--- Records shown ---

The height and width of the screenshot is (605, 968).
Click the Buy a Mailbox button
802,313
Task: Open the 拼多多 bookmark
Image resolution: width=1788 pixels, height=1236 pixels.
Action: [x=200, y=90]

---

- Description of the task: Repeat, with no changes, each line from the one with "Click the Buy a Mailbox button" to the end of the listing, including both ends and nothing else.

- Answer area:
Click the Buy a Mailbox button
802,313
Task: Open the 拼多多 bookmark
Image resolution: width=1788 pixels, height=1236 pixels.
Action: [x=200, y=90]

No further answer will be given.